Friday, May 26, 2006

Sushi and Sorrow

The last time we went out, just the two of us, I was pregnant with our baby and he's six now. Click on the photos to find out more about our most excellent adventures. I would say more but I'm afraid I would run out of superlatives.


Echo said...

Why sorrow?

No years wasted
years cherished
now new things to cherish
Always another cycle
Forage for life.

Anonymous said...

I got the allusion right off the bat there, Echo.

The second picture is a link to a play about the Stanley Brothers. The name of the play is "Man of Constant Sorrows". I'm rather doubting that the Contrary Goddess was much sorrowful about it.

Applachain folk are the purest form of the Celtic Diaspora, people for whom sorrows aged and distilled through the years are to be savored for the essence of their sadness.

My own better half feels cheated if she sees a play or a movie that doesn't send her into tears.

"I am a man of constant sorrow,
I've seen trouble all my day."

An Irish fellow I knew (VP of a company I did work for), and a Celt through and through, gave me a keen insight into the Celtic soul, and my own ancestory (My proper last name is just a straight Gaelic word). I had listened to various songs sung in Gaelic and when later I learned to read the lyrics, I was astounded to find that the lively, merry tunes were set to ghastly lyrics about grisley fights and beheadings where everyone was dead and undone in the end (in that order). And the slow mornful tunes almost like funeral dirges were sweet love songs.

He explained that the Celtic mind loved to fight, was only happy when fighting, and was quite merry and enthused about it. But the same mind assumed it would lose at love, or at least its love would come to no good end.

I don't know if the Contrary Goddess is a Celt, the odds are that she is because that's who peopled this whole area. But if she is, it is only logical that she'd go out and have a good time with a draught of unmixed sorrow.

the Contrary Goddess said...

oh yeah, I'm a Celt. And sorrow is sweet. Particularly that high lonesome sound.

Bluegrass seems particularly popular in Japan. Japanese culture seems particularly polite, like the Celts, and indirect. Our waiter was able to show us how to eat sushi very politely. So the sushi and the show went very well together.

Jim & Jessee are from my hometown. Maybe Barter will do a show about them next (since they've done the Carter Family and Stanley Brothers now).

madcapmum said...

You know, I've got to say this. My mother used to board Asian college students, and yes, they were very "polite" and "indirect". It didn't seem like a great system though. They'd say whatever they thought you wanted to hear, and then simply not show up or whatever it was they'd agreed to. It wasn't just a cultural mix-up either, because they'd do the same thing to their parents (and vice versa), and there would be huge long-distance telephone rows in the night over the various things people on either end had been led to believe.

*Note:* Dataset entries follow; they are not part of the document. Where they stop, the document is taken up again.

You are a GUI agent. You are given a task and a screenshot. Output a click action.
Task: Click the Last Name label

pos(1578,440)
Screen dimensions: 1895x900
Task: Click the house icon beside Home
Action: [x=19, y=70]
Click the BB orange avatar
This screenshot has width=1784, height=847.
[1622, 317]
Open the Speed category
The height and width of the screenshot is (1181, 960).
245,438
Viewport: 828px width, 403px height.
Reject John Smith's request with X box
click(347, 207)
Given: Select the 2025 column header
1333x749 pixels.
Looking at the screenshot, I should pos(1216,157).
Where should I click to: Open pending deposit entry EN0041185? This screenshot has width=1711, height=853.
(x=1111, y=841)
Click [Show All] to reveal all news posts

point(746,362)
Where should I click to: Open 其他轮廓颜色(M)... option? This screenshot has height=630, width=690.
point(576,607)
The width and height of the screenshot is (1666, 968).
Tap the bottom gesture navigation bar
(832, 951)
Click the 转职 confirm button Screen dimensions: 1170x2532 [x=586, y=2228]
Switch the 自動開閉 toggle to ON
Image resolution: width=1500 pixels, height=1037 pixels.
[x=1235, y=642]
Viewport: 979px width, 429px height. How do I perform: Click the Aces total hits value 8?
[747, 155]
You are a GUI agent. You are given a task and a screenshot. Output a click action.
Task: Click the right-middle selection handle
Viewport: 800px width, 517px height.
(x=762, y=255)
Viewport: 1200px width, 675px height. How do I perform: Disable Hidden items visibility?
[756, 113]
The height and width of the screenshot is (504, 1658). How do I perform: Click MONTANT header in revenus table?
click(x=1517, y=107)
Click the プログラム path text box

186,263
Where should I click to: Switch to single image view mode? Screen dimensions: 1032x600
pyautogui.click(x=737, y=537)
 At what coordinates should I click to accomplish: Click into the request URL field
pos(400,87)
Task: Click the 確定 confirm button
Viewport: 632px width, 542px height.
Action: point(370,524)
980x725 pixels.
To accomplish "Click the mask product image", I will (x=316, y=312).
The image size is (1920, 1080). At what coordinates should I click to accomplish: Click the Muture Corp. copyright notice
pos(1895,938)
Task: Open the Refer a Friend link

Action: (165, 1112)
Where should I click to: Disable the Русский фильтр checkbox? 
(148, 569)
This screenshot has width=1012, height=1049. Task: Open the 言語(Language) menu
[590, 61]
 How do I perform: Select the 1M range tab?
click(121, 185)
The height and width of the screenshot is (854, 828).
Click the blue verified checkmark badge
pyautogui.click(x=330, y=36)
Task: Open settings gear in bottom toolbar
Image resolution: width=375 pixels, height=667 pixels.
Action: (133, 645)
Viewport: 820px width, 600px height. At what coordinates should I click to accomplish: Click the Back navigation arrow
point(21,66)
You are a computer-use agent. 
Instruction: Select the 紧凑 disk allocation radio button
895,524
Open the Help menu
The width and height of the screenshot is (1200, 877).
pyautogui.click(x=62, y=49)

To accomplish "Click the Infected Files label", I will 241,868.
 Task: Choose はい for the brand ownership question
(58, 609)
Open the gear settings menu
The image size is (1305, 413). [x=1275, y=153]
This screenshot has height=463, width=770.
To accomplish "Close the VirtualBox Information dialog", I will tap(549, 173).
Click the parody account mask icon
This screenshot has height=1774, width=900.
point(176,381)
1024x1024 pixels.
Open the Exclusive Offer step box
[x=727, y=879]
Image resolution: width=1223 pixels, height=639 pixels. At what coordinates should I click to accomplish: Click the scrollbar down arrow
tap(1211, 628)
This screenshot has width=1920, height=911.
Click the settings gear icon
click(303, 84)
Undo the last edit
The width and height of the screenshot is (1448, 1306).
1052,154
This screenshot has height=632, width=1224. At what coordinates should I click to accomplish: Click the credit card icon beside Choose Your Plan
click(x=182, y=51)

And I really don't understand what you mean when you say that Southerners are "indirect" because I've known several in the flesh who wandered up this way, and then you and Eleu, and I can't imagine people more apt to say exactly what's on their minds.

Anonymous said...

I can see how one might be confused. Some things seem more direct than you are used to. For example, in the south it is perfectly polite to ask directly of perfect strangers what their religion is, what church they go to. On the other hand you'd NEVER ask what something costs directly.

The conversation would begin with something along the lines of "How much you reckon a body would get for something like that?"

Then it might lead into what apparently baffles outsiders: reverse haggling.

"Oh, I don't know. Real good ones, new ones, I've heard go for quite a bit. But this one's not in good shape as you can see. I probably can't get more than $50 for it so I might as well keep it."

"Now, I'd say it was worth at least $500. 'Course I don't have that much to put into one now. If I was you, I'd hold out for at least $450, leastwise $400."

"With that dent there and that scratch? I wouldn't think more than $100."

"Times have been I'd have offered you $300 and not thought a thing of it. But you know how times are now."

"Yeah, things get much tougher I'd be lucky to get $250 out of it."

"Well, got to get going."

"Stay awhile."

"Ya'll come and see us."

"Now you come up any time."

"You say you'd take $250?"

"Yeah, I suppose, $250."


the Contrary Goddess said...

Eleu's explanation amuses me. And 'tis true. And 'tis right that I've learned to be direct when it furthers the cause of understanding. Very direct.

But it reminds me of a thing I heard on Mountain Stage or some such. A Celtic musician said he'd been touring around and when he was in a culture (NYC) that was "less indirect", he'd been offered a cup of tea, said "no thanks", and had never been so surprised in his life, but he hadn't gotten a cup of tea!

Which also happened to me the other day. Someone offered me a piece of pizza. I said no thanks. He started giving me all this other stuff, stuff I really didn't want. Finally I broke and said, well, what I'd really like is a piece of that pizza. He said, but you SAID you didn't! I said, you are in the south now, and here you have to say 'no thanks' at least once no matter what you are offered or it is impolite.